MAJOR: contrib/prometheus-exporter: move health check status to labels

this patch is a breaking change between v2.3 and v2.4: we move from using gauge value for health check states to labels values. The diff is quite small thanks to the preparation work from Christopher to allow more flexibility in labels, see commit 5a2f938732 ("MEDIUM: contrib/prometheus-exporter: Use dynamic labels instead of static ones") this is a follow up of commit c6464591a3 ("MAJOR: contrib/prometheus-exporter: move ftd/bkd/srv states to labels"). The main goal being to be better aligned with prometheus use cases in terms of queries. More specifically to health checks, Pierre C. mentioned the possible quirks he had to put in place in order to make use of those metrics through prometheus: <aggregator_function> by(proxy, check_status) (count_values by(proxy, instance) ("check_status", haproxy_server_check_status)) I am perfectly aware this introduces a lot more metrics but I don't see how we can improve the usability without it. The main issue remains in the cardinality of the states which are > 20. Prometheus recommends to stay below a cardinality of 10 for a given metric but I consider our case very specific, because highly linked to the level of precision haproxy exposes. Even before this patch I saw several large production setup (a few hundreds of MB in output) which are making use of the scope parameter to simply ignore the server metrics, so that the scrapping can be faster, and memory consumed on client side not too high. So I believe we should eventually continue in that direction and offer more granularity of filtering of the output.
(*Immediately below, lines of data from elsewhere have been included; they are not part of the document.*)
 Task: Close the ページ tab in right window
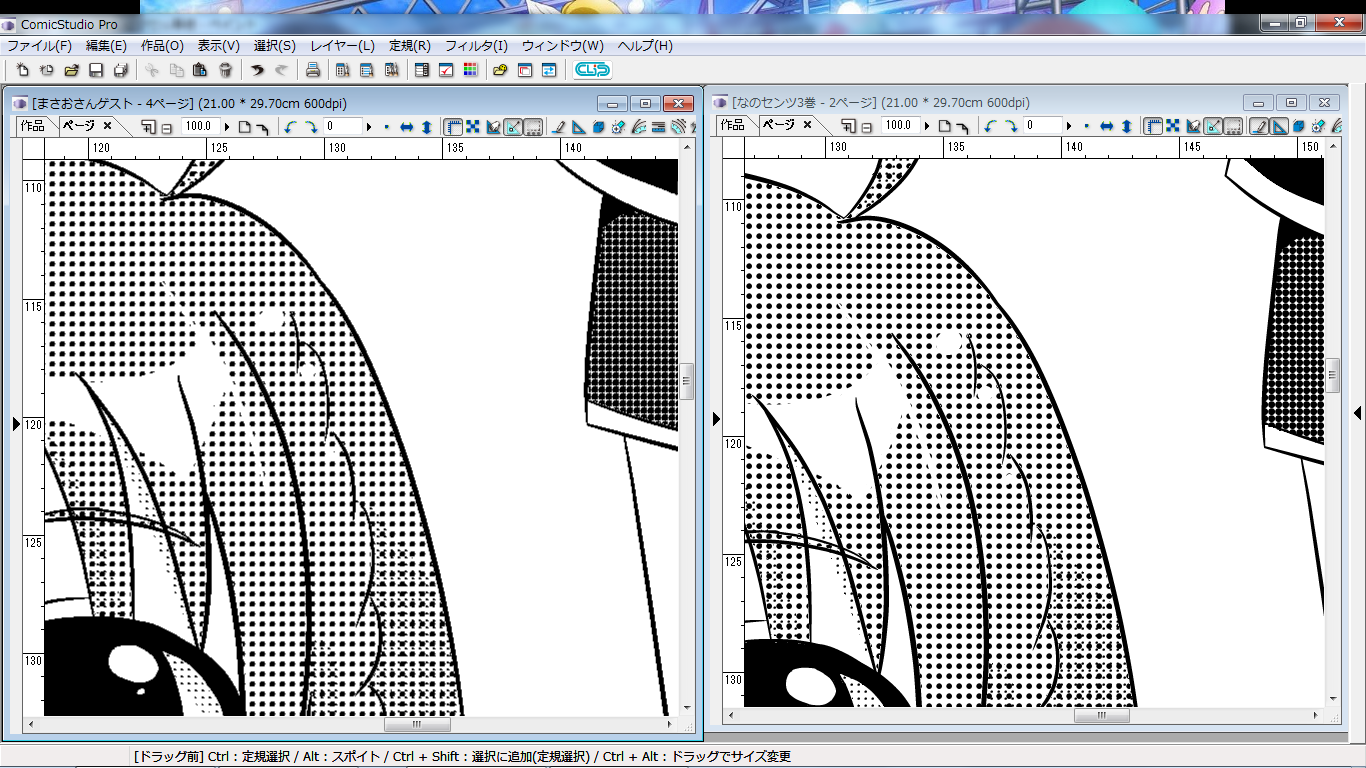click(x=807, y=125)
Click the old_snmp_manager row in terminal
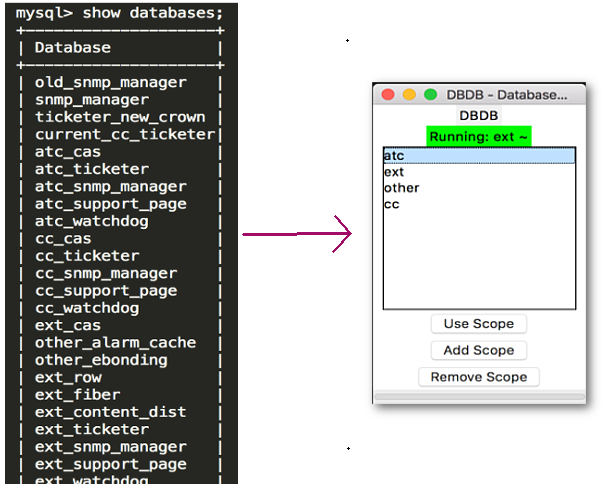This screenshot has width=614, height=486. 110,82
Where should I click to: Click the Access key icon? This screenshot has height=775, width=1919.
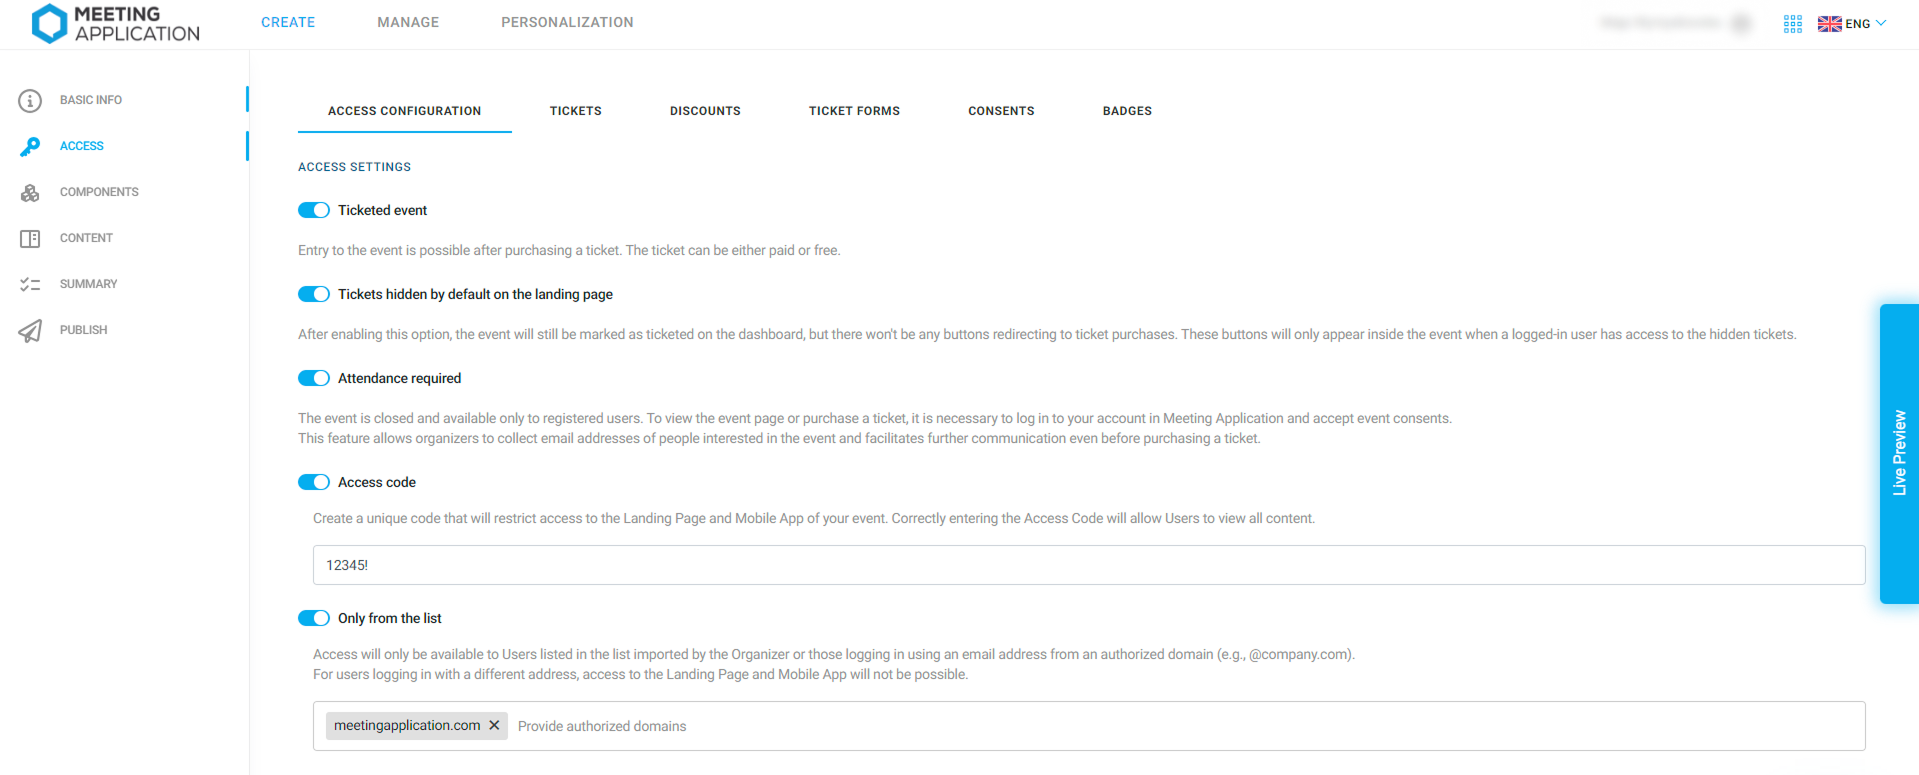click(30, 146)
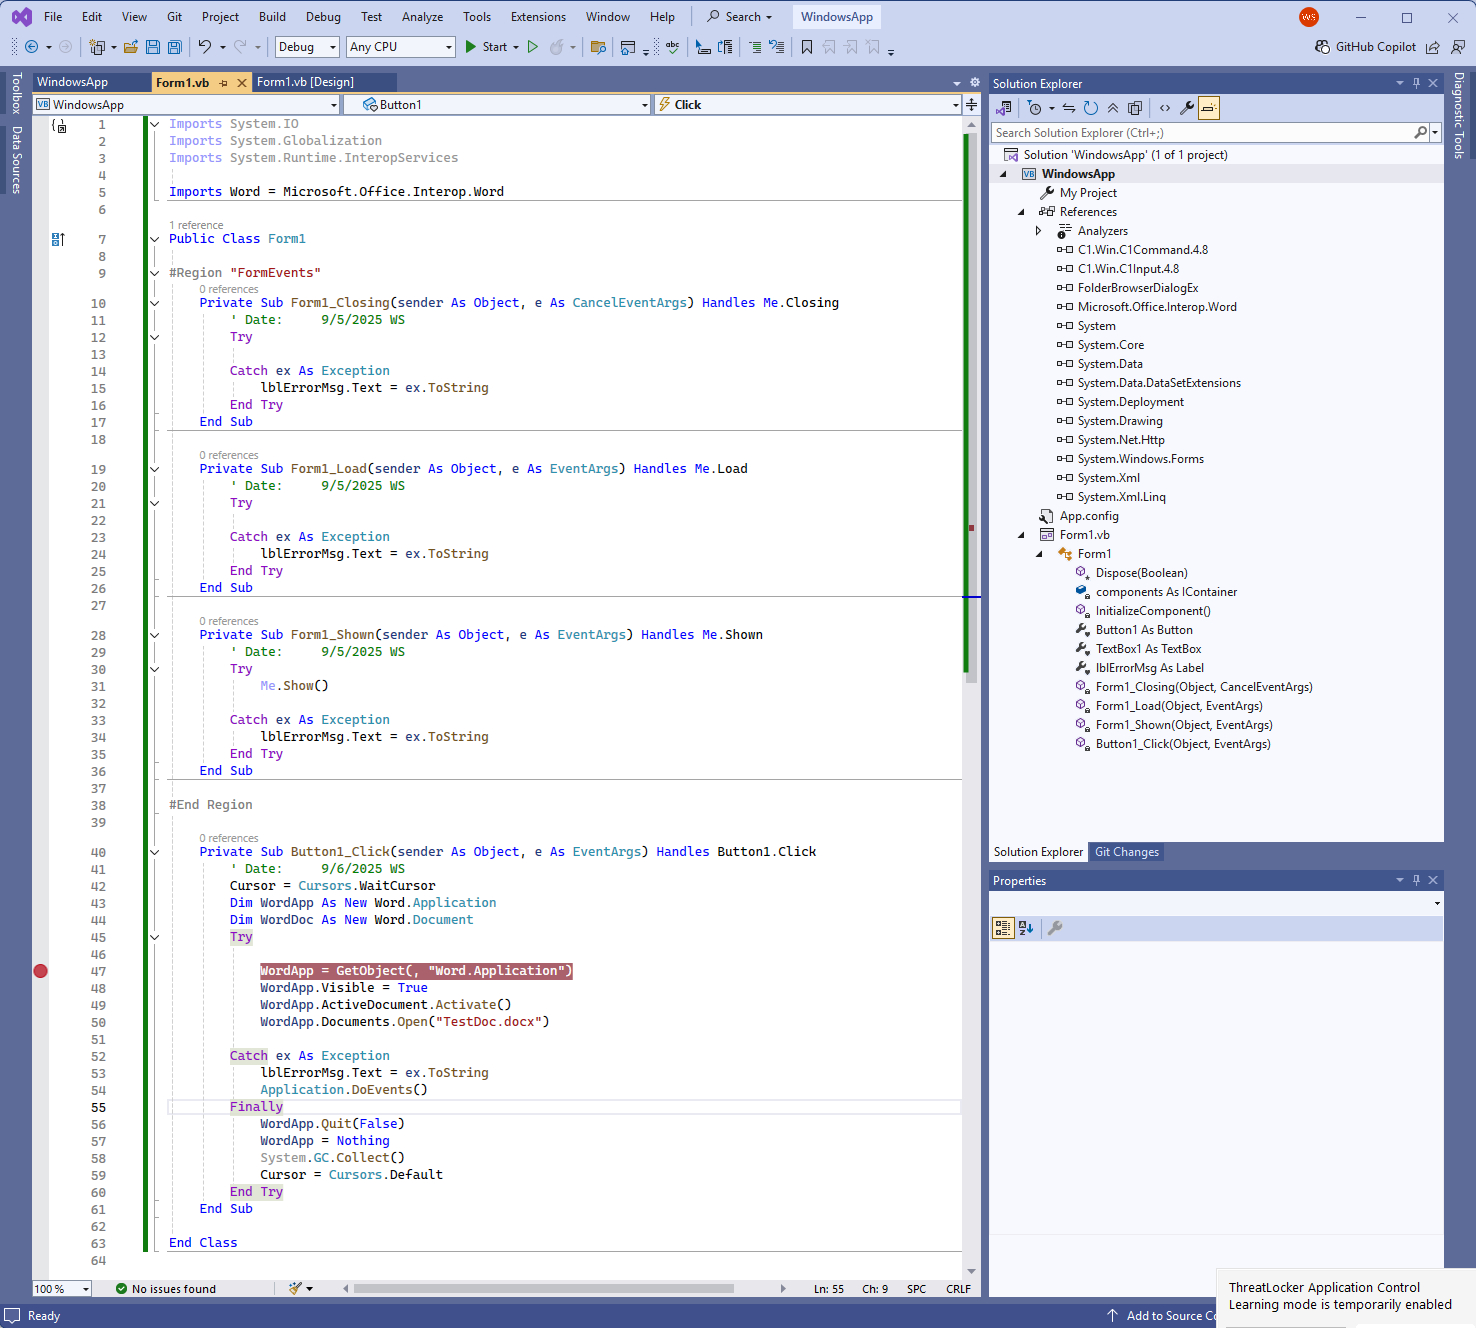This screenshot has width=1476, height=1328.
Task: Toggle pin on the Form1.vb tab
Action: point(223,83)
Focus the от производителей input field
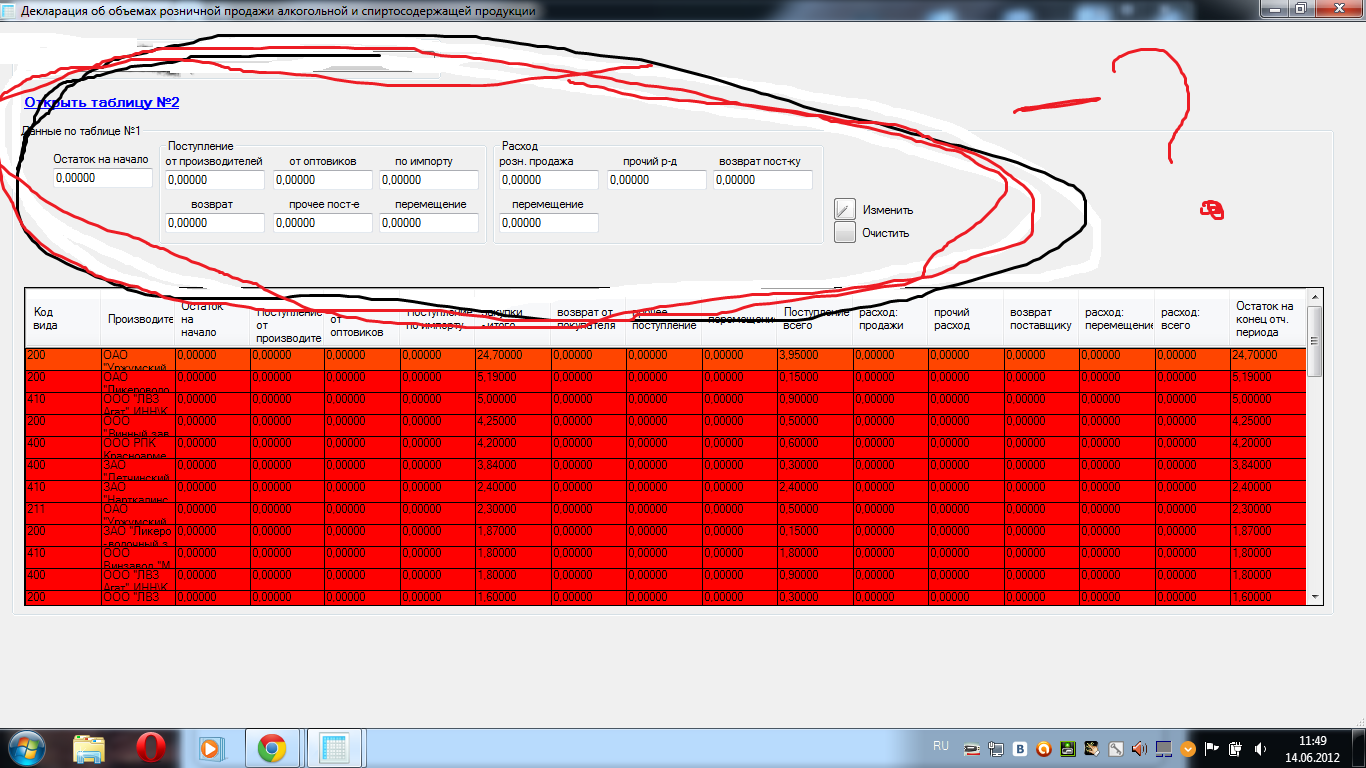 [214, 180]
That being said it is already possible to filter out the data on prometheus client side. this is related to github issue #1029 Signed-off-by: William Dauchy <wdauchy@gmail.com>
2021-02-01 13:11:51 +01:00 · 2021-02-01 13:11:51 +01:00 · de3c326389
parent 7aa3271439
commit de3c326389
2 changed files with 39 additions and 31 deletions
--- a/contrib/prometheus-exporter/README
+++ b/contrib/prometheus-exporter/README
@ -73,7 +73,9 @@ exported. Here are examples:
  /metrics?scope=*&scope=               # ==> no metrics will be exported
  /metrics?scope=&scope=global          # ==> global metrics will be exported

-* Filtering on servers state
+* How do I prevent my prometheus instance to explode?
+
+** Filtering on servers state

 It is possible to exclude from returned metrics all servers in maintenance mode
 passing the parameter "no-maint" in the query-string. This parameter may help to
@ -82,6 +84,26 @@ manage dynamic provisionning. Note there is no consistency check on the servers
 state. So, if the state of a server changes while the exporter is running, only
 a part of the metrics for this server will be dumped.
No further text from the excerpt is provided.